--- TASK DESCRIPTION ---
Can you transcribe every line of the records below word for word, leaving the pictures out of your answer?

--- GIVEN DATA ---
::::

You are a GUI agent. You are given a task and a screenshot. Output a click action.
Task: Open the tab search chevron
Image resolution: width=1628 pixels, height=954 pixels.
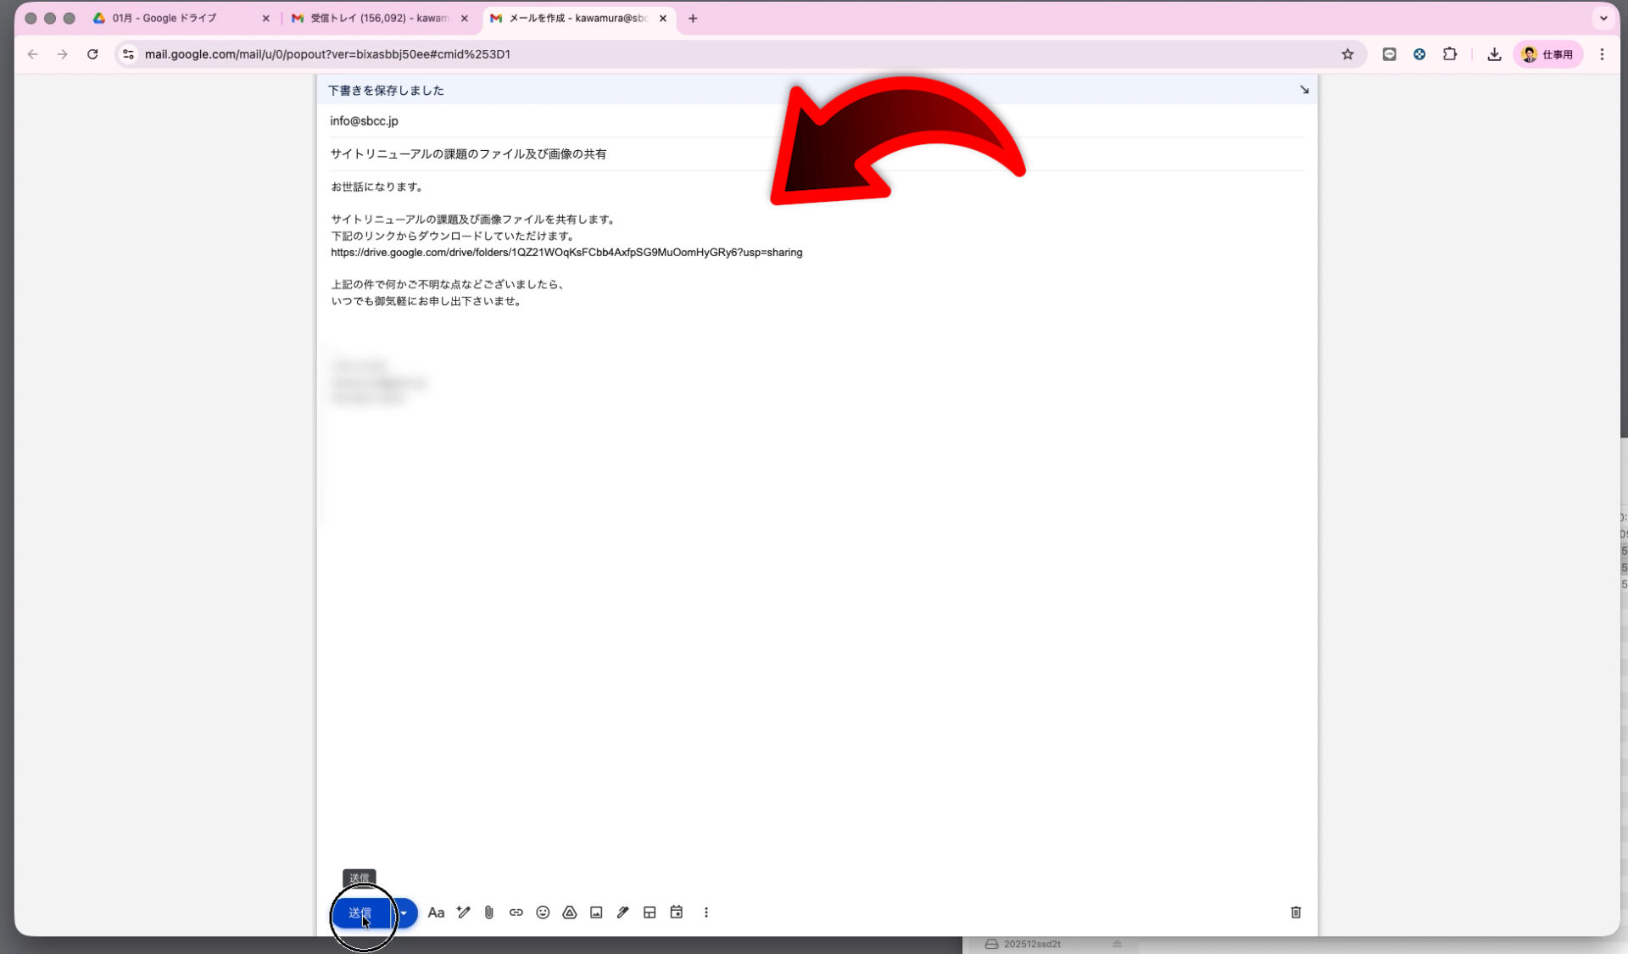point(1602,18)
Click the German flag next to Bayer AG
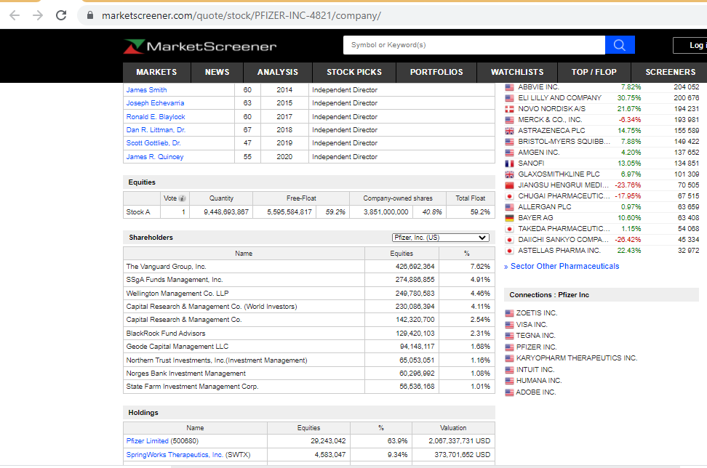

::::

--- SOLUTION TO THIS TASK ---
You are a GUI agent. You are given a task and a screenshot. Output a click action.
Task: Open the tab search chevron
Image resolution: width=1628 pixels, height=954 pixels.
point(1602,18)
Click the German flag next to Bayer AG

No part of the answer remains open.